RFi research director Kate Wilson said about 2 per cent of consumers have used it, mostly to gain access to budgeting services, and a high proportion say they have no intention of sharing their banking data with anyone at this stage.
Wilson, who was speaking at a CDR webinar convened by RFi, said the industry has a lot of work to do to raise consumer awareness of what open banking is about and the benefits it offers.
CDR’s problems don’t stop there. Tonia Berglund, open banking leader at Envestnet Yodlee, said one of the company’s screen scraping customers, 86 400, has discussed its plans to move from screen scraping to open banking but is not convinced it is the right move.
Screen scraping is technology that has been around for over a decade. A consumer gives a service provider access to their bank accounts, super funds and investment accounts; data is “scraped” from those sites and aggregated by the service provider. There is a general assumption that open banking will supersede screen scraping.
Yodlee has been a leading player in the screen scraping business and more recently has been accredited as a data recipient under CDR.
Berglund said the problem for 86 400 and others is that the data available through open banking is not as extensive as the data that can be gathered using screen scraping. For example, superannuation account details cannot be accessed through open banking.
Jamie Leach, the regional head of financial data and technology industry group FDATA, said open banking would not catch up with screen scraping until a lot more data fields were made available under CDR, and that could be some years away.
Another area of concern is Treasury’s plan, announced in July, to amend the CDR rules to provide access to a wider range of service providers.

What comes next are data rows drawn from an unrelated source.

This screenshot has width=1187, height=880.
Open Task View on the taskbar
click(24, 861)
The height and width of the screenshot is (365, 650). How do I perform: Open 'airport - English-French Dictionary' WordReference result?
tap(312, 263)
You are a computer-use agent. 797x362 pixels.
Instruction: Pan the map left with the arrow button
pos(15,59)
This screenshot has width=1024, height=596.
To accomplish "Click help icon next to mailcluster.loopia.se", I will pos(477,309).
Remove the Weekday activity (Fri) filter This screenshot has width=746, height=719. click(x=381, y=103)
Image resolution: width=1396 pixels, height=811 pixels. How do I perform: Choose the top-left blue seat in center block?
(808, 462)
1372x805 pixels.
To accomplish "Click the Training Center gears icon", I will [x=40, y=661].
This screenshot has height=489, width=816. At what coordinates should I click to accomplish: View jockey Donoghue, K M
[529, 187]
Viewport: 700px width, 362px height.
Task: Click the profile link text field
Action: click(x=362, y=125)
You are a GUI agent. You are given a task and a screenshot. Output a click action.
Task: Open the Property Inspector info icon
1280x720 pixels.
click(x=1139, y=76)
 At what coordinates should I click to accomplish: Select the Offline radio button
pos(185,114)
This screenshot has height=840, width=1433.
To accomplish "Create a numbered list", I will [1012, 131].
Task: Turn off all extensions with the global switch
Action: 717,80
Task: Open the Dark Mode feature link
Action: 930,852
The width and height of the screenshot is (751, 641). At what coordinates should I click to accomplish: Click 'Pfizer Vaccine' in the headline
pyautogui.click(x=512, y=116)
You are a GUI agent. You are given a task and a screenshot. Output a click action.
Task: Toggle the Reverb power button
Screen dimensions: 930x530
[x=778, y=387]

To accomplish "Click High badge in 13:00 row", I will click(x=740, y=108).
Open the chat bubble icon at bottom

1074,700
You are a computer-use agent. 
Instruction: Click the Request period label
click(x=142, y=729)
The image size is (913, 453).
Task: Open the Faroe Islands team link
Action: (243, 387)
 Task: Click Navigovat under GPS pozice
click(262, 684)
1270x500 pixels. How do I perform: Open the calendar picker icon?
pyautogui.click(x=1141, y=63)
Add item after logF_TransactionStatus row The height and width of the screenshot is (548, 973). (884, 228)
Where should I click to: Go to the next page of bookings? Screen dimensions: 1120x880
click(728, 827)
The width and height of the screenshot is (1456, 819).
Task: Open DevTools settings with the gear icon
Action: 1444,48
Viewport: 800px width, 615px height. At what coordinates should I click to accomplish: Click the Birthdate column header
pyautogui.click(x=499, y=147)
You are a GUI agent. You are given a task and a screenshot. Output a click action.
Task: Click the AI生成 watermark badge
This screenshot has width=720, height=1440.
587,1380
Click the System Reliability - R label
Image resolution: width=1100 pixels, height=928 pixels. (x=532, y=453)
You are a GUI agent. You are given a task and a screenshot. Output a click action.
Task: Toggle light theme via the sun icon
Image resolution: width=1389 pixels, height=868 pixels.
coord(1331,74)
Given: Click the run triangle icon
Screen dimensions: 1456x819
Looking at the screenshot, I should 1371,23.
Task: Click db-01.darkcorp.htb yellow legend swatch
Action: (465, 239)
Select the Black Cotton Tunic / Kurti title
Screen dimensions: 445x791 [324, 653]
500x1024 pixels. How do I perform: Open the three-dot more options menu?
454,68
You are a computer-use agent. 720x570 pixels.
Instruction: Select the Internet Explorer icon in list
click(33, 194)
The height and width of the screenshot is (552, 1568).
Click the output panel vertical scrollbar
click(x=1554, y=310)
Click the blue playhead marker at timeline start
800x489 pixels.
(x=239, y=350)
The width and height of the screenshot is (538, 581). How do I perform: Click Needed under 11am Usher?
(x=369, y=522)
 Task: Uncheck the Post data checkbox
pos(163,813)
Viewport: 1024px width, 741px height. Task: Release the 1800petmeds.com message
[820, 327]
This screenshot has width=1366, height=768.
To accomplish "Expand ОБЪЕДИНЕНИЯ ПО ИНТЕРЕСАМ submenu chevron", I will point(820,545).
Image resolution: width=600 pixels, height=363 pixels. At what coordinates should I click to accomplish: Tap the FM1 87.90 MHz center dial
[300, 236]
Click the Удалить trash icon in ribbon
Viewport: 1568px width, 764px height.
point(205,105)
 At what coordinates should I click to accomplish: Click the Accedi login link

Treasury’s proposed amendments would introduce tiered accreditation: a CDR representative model, access by trusted professional advisers and an access model called “CDR insight”.
The idea is “to encourage greater uptake of the CDR by both participants and consumers, while maintaining trust in the security and integrity of the CDR system”.
Ben King, the head of public affairs at Finder, which is an accredited data recipient, said tiering would open up CDR by shifting the cost base from a big upfront spend required for accreditation to more of a user pays approach.
But he said the proposal was too complex, with too many models.
“How do you explain it to consumers and how do you frame the consent rules,” he said.